I am a relative newcomer to development using the Spark Cassandra Connector, using the Java API to read large datasets into Spark from a Cassandra table. In the queries I have tested so far, the predicate pushdown feature of SCC is not working.
I have read the documentation of the feature here, and am using similar code: https://github.com/datastax/spark-cassandra-connector/blob/master/doc/14_data_frames.md Although the simple filters I am using are within the list of predicate pushdown restrictions at the bottom of the doc, the org.apache.spark.sql.cassandra log entries and Spark UI pages show no evidence that any filters are being pushed down to Cassandra.

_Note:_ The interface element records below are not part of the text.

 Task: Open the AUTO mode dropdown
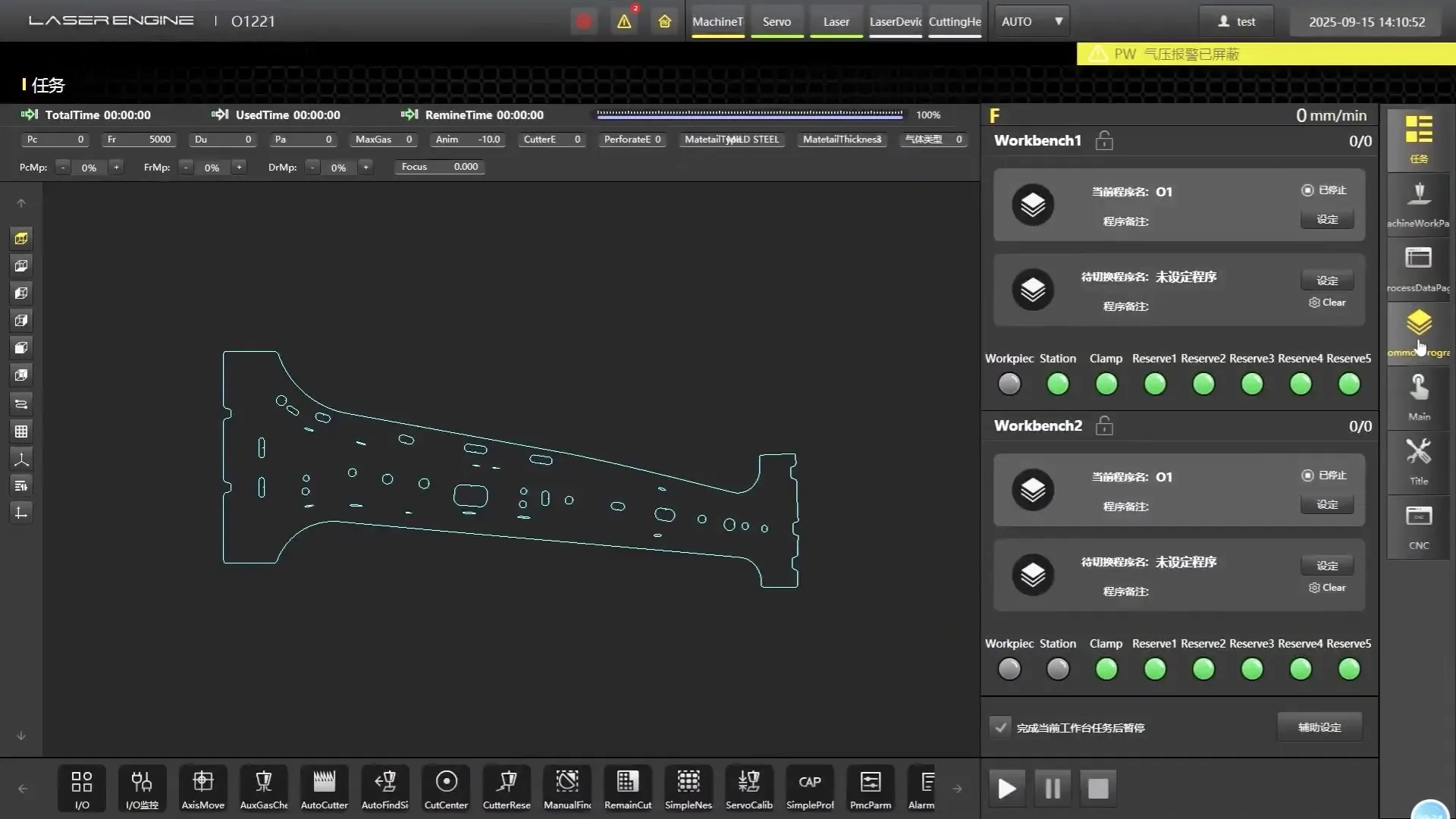click(1032, 21)
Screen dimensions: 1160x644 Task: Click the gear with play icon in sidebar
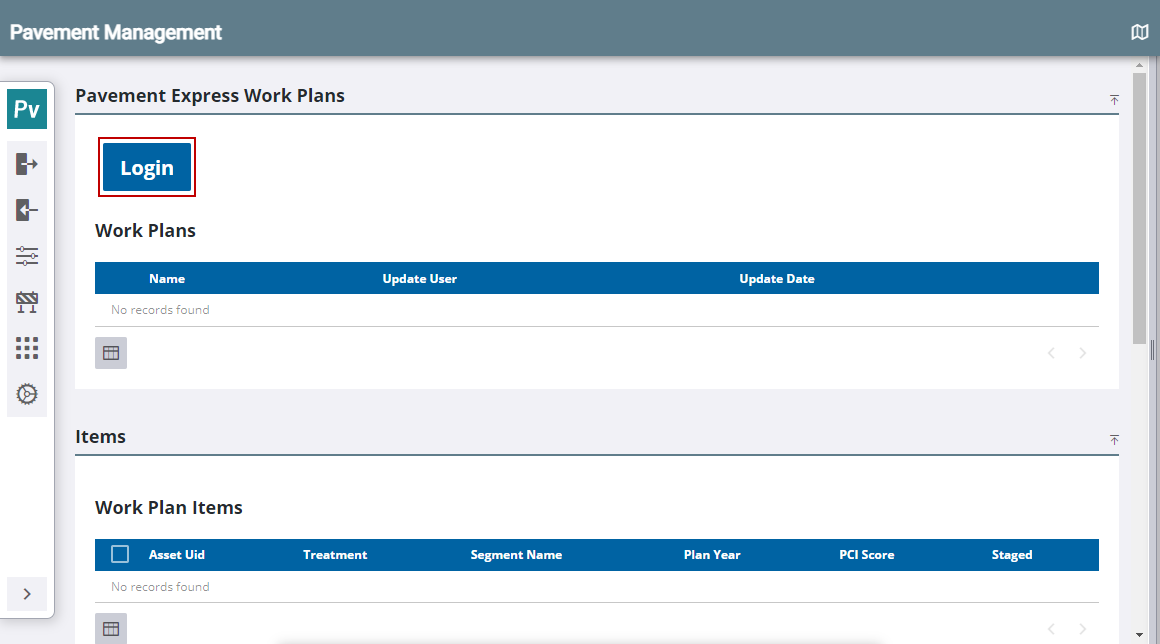27,394
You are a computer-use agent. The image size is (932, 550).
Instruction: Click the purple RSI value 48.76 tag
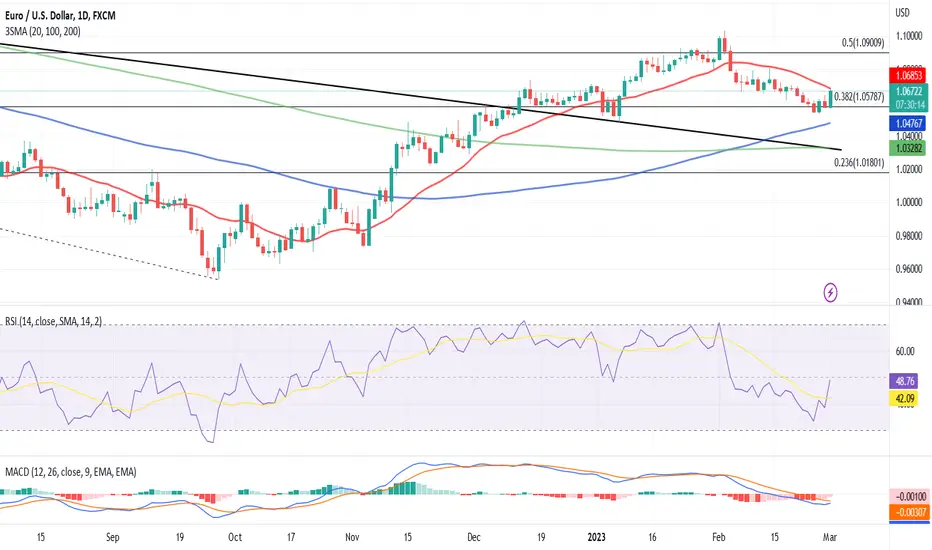click(x=905, y=381)
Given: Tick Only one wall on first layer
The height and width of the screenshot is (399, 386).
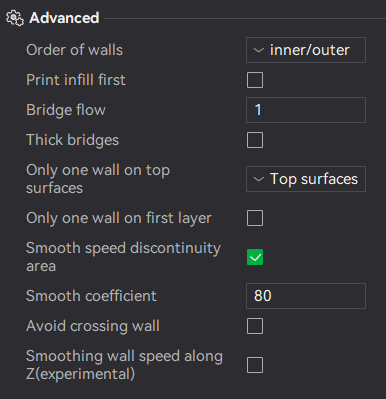Looking at the screenshot, I should 255,218.
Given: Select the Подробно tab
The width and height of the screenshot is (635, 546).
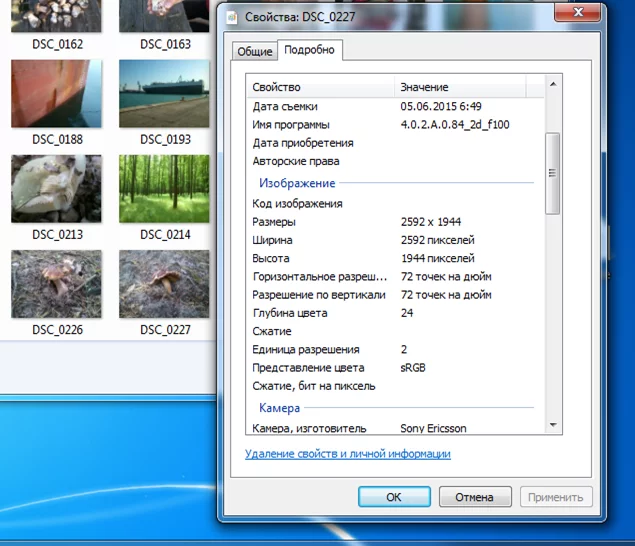Looking at the screenshot, I should pos(309,50).
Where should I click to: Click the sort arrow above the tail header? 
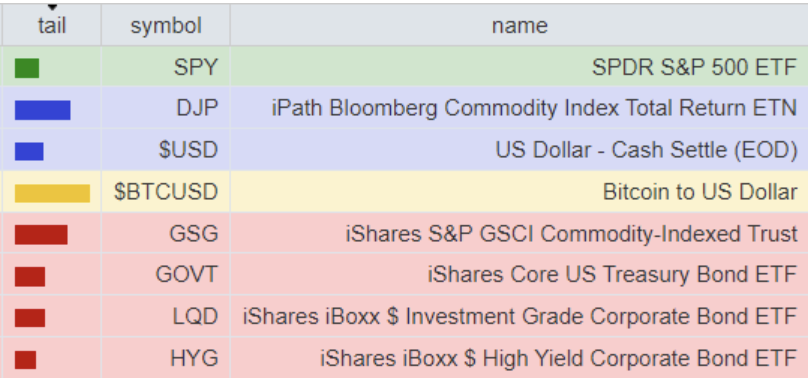coord(52,8)
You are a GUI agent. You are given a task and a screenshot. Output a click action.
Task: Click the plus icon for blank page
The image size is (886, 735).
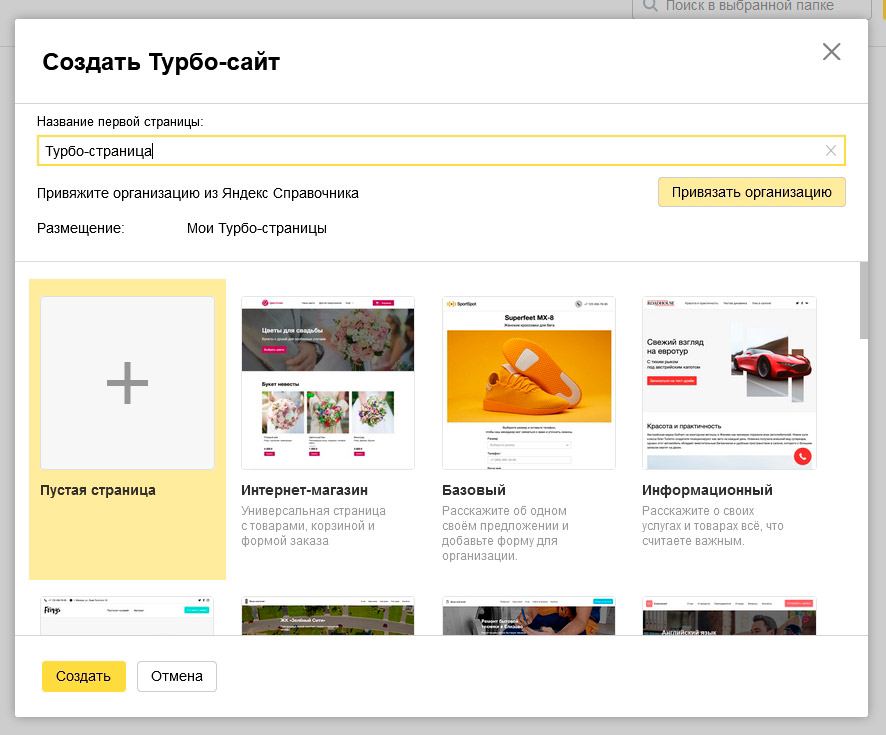pos(127,383)
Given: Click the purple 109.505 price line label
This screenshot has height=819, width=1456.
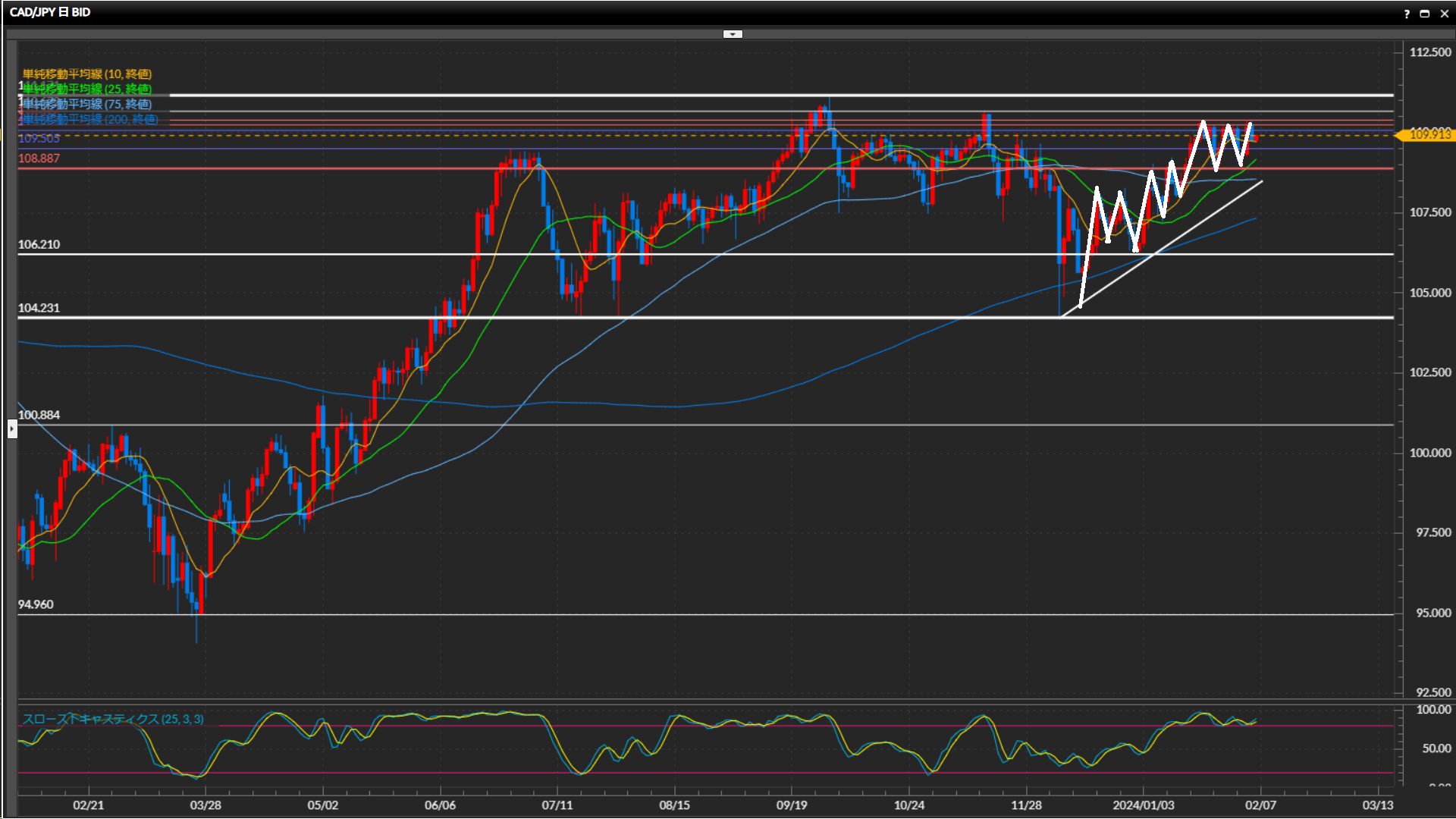Looking at the screenshot, I should [39, 139].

I see that the Scala code to read the dataset looks like this:
val df = spark .read .cassandraFormat("pushdownexample", "pushdowns") .load()
I don't see an equivalent cassandraFormat method accessible in the Java API, but based on reading its Scala source I tried code like the following in Java.
Dataset<Row> df = spark .read() .format("org.apache.spark.sql.cassandra") .option("keyspace", "pushdowns") .option("table", "pushdownexample") .option("pushdownEnable", true) .load();
(I read that pushdown is enabled by default but tried the "pushdownEnable" option anyway.)
Assuming that I haven't made a stupid coding error elsewhere, should this approach work? Any suggestions on debugging it? I am using the Dataset.explain method in my code in combination with Spark UI SQL and job details but can't find any clues. These details show that the entire table is being scanned in read into Spark before any filters are applied.